YOUR GOAL: Repeat the listing lines starting with the line that contains "Describe the element at coordinates (1130, 110)" and going on through the line that contains "In order to click on legend-label: AUV".

(Stored items)
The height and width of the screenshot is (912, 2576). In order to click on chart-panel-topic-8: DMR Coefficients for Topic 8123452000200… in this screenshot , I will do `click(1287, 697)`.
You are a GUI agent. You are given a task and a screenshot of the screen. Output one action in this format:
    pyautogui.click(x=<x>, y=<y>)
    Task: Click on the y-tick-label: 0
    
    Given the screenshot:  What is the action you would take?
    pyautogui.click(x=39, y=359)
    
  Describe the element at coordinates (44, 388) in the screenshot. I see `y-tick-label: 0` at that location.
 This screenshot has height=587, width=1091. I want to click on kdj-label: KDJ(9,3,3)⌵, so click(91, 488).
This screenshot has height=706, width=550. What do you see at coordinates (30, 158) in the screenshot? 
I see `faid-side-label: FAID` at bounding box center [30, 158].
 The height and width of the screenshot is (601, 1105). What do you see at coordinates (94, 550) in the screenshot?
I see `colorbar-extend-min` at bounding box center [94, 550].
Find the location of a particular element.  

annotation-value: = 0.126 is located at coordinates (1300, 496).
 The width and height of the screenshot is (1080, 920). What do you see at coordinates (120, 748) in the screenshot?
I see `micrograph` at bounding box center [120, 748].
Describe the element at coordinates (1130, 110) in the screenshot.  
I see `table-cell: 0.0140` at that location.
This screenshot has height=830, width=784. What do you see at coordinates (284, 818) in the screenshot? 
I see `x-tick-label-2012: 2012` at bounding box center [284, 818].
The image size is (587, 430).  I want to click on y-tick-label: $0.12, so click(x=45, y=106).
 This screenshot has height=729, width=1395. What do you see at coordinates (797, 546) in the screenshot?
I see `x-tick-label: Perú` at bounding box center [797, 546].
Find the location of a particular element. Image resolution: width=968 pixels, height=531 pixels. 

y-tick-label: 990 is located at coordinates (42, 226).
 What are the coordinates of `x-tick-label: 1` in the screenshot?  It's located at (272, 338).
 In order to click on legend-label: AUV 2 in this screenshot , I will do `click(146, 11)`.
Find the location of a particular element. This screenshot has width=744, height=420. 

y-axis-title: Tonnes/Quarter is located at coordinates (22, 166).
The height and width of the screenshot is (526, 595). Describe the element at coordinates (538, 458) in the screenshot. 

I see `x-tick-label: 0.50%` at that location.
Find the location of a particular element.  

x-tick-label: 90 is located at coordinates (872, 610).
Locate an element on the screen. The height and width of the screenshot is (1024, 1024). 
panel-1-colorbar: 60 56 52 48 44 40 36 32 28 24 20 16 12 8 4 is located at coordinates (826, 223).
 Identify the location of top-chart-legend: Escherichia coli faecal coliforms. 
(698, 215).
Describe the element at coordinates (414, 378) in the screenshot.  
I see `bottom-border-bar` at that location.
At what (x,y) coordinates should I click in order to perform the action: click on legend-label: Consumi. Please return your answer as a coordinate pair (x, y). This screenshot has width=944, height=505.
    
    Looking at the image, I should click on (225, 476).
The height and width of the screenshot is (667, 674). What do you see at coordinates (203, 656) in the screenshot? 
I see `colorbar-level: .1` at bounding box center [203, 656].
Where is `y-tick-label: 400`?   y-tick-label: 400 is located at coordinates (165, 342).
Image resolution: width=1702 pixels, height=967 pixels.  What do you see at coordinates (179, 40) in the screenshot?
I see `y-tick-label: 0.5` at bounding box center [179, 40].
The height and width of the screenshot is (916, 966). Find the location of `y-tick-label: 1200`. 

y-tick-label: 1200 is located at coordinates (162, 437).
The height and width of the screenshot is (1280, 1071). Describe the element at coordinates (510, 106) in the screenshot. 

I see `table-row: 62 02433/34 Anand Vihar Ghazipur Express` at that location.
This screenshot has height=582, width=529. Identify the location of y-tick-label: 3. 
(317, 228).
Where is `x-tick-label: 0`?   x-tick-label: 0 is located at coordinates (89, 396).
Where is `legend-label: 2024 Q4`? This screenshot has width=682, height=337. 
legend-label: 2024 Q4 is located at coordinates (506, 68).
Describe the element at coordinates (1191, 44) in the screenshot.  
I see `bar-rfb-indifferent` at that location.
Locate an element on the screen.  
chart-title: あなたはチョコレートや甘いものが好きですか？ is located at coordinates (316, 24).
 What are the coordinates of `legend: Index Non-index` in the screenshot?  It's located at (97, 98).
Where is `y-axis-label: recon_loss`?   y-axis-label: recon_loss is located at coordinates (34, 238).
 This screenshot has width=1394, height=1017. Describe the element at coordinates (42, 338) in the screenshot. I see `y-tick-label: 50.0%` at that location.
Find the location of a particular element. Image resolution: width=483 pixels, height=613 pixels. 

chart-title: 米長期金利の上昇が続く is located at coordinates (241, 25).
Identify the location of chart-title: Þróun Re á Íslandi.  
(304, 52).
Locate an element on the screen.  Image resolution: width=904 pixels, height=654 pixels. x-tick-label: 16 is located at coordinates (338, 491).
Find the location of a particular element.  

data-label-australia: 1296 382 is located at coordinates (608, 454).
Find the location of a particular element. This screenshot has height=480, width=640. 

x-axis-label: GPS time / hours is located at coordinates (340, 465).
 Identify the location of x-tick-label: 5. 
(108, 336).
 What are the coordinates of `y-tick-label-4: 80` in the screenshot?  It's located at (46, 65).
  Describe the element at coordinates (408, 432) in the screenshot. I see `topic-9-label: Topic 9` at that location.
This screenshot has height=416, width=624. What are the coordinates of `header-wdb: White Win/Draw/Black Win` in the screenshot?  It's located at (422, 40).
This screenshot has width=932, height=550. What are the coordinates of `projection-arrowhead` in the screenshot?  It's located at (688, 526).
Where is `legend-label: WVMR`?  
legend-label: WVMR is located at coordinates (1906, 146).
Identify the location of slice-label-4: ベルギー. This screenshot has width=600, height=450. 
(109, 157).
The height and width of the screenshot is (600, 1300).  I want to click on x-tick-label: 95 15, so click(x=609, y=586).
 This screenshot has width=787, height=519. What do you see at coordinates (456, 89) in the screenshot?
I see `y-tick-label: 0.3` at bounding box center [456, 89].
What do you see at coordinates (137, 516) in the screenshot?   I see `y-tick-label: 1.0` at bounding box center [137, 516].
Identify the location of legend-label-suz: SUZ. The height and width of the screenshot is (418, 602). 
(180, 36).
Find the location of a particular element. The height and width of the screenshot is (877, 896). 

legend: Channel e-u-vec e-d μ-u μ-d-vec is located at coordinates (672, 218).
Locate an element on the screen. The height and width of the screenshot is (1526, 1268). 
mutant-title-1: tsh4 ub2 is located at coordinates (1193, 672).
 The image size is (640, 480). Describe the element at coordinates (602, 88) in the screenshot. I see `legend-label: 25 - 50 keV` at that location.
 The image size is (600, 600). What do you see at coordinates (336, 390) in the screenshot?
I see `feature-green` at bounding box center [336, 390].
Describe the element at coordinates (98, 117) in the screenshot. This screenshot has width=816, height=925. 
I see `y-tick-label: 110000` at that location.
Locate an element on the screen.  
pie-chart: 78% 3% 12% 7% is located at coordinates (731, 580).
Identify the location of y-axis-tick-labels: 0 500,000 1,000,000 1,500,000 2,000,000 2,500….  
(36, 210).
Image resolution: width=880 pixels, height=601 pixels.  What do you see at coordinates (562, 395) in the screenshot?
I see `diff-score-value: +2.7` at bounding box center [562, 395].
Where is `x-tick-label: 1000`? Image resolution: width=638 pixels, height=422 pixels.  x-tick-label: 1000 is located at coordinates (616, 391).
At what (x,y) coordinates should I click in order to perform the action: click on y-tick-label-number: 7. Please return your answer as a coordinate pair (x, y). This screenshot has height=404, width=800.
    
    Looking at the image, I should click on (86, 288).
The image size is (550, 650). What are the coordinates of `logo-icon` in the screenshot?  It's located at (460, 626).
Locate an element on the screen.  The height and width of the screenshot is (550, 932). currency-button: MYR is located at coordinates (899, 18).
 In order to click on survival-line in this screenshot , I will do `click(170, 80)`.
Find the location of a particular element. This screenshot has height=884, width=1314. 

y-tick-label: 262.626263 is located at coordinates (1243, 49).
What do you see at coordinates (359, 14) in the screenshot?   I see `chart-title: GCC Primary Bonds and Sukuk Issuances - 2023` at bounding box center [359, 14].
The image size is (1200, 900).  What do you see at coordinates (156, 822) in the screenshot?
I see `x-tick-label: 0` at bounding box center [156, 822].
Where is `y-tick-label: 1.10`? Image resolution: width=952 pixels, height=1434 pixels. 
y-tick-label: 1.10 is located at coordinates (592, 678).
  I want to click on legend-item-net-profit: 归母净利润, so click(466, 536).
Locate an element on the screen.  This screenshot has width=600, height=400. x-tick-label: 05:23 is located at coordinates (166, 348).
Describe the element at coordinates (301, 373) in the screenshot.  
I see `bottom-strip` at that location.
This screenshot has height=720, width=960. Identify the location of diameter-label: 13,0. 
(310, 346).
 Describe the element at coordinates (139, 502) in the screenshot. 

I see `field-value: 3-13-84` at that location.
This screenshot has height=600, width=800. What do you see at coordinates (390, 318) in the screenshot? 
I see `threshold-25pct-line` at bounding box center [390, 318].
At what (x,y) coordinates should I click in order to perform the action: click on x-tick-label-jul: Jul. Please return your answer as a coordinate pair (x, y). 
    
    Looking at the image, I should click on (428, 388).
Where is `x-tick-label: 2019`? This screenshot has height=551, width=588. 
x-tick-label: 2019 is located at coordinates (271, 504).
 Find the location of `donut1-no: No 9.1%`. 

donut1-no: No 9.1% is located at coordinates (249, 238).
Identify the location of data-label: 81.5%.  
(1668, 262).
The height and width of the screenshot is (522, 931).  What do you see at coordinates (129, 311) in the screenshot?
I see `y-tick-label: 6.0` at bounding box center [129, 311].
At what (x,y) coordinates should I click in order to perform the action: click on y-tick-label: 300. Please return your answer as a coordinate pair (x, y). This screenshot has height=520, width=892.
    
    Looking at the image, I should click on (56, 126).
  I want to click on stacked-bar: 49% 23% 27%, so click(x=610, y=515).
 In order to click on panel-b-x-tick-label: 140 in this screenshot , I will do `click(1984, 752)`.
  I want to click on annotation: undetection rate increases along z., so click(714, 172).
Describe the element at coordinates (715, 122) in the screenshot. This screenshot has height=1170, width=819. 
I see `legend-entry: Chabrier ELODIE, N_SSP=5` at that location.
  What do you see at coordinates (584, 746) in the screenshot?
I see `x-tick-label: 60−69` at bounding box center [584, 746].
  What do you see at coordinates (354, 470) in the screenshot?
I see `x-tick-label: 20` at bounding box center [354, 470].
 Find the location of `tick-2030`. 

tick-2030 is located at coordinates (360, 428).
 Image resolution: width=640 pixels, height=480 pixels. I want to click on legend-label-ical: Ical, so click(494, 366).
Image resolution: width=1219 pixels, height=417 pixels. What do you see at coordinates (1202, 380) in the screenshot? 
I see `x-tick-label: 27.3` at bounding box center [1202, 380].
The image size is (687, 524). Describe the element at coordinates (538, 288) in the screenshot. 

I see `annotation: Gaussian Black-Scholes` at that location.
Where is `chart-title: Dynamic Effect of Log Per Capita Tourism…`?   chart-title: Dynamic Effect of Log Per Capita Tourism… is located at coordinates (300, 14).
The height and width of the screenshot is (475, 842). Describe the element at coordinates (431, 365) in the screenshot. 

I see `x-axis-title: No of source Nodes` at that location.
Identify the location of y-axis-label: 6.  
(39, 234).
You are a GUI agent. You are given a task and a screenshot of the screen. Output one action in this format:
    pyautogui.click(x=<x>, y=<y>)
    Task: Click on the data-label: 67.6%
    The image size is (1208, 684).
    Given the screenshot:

SOLUTION:
Describe the element at coordinates (1130, 110) in the screenshot.  
I see `table-cell: 0.0140` at that location.
This screenshot has height=830, width=784. What do you see at coordinates (284, 818) in the screenshot? 
I see `x-tick-label-2012: 2012` at bounding box center [284, 818].
The image size is (587, 430).  I want to click on y-tick-label: $0.12, so click(x=45, y=106).
 This screenshot has height=729, width=1395. What do you see at coordinates (797, 546) in the screenshot?
I see `x-tick-label: Perú` at bounding box center [797, 546].
Find the location of a particular element. Image resolution: width=968 pixels, height=531 pixels. 

y-tick-label: 990 is located at coordinates (42, 226).
 What are the coordinates of `x-tick-label: 1` in the screenshot?  It's located at (272, 338).
 In order to click on legend-label: AUV 2 in this screenshot , I will do `click(146, 11)`.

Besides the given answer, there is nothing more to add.